A report to be published this week at the Black Hat USA Conference in Las Vegas will detail which vehicles are most susceptible to hacker attacks through their car’s Bluetooth, telematics or on-board phone applications.
Cyber crime researchers Charlie Miller and Chris Valasek, who in the past have issued reports on the most vulnerable vehicles, intend to release an update detailing the most safe and least hackable cars.
The owners of Chrysler’s 2014 jeep Cherokee, Nissan’s 2014 Infiniti Q50 and GM’s 2015 Cadillac Escalade may be bewildered to learn that they're cruising around in some of the most hackable automobiles on the roadways. It appears as though the digital systems installed in vehicles are not as secure as previously believed.
"A malicious attacker leveraging a remote vulnerability could do anything from enabling a microphone for eavesdropping to turning the steering wheel to disabling the brakes," the researchers said in a brief outlining their upcoming report. "Unfortunately, research has only been presented on three or four particular vehicles. Each manufacturer designs their fleets differently; therefore, analysis of remote threats must avoid generalities."
Out of 20 models that were reviewed, the report names the 2014 Jeep Cherokee from Chrysler Group, the 2014 Infiniti Q50 from Nissan Motor Co Ltd and the 2015 Cadillac Escalade from General Motors Company and the 2014 Toyota Prius as the vehicles most hacked into by a third party. Miller and Valasek also identified the Audi A8, the Honda Accord and the Dodge Viper as the most secure and least hackable vehicles on the road.
The cars listed above were not tested in any capacity but reviewed key criteria of sorts for evaluating the potential security issues a vehicle might harbour that could allow hackers to take control of systems to manipulate and cause physical damage to the car, the researchers said.

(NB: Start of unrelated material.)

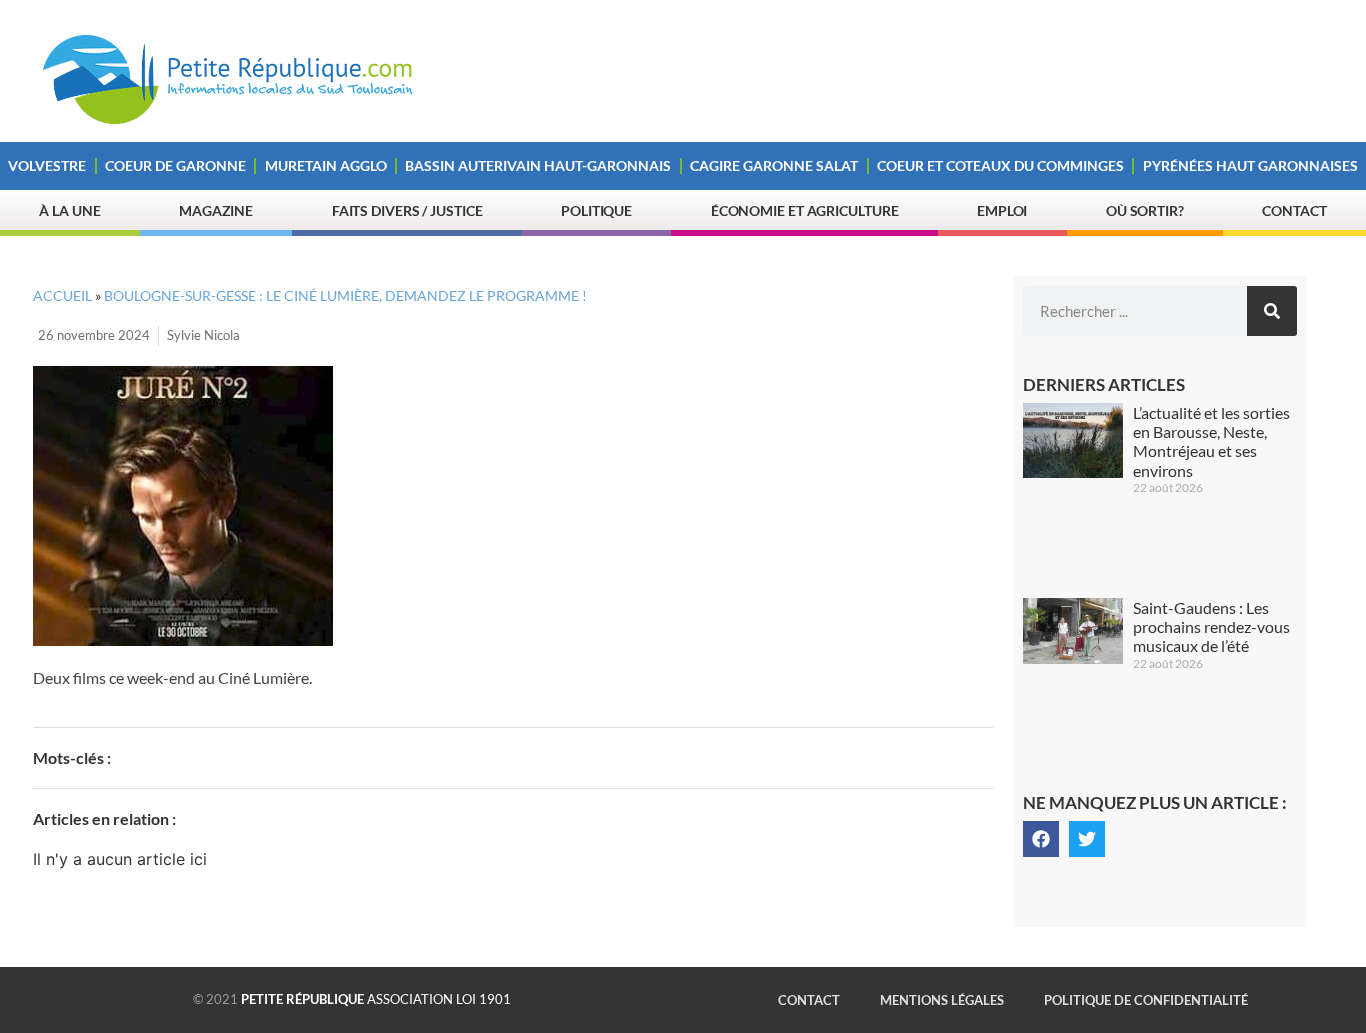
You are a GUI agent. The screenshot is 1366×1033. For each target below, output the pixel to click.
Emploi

A similar report from ABI Research says the car's OBD-II bus is one of the vulnerable points. However, wireless technologies such as cellular V2X and Wi-Fi form extra breach points, allowing hacking from a distant wireless device outside of the vehicle jeopardizing the authentication and integrity of messages.
The report also analysed how automotive network security has undergone change over the last five years and how to better safeguard vehicles in the future. The security team is also expected to report on an "intrusion prevention device" that could prevent someone from hacking into a vehicle.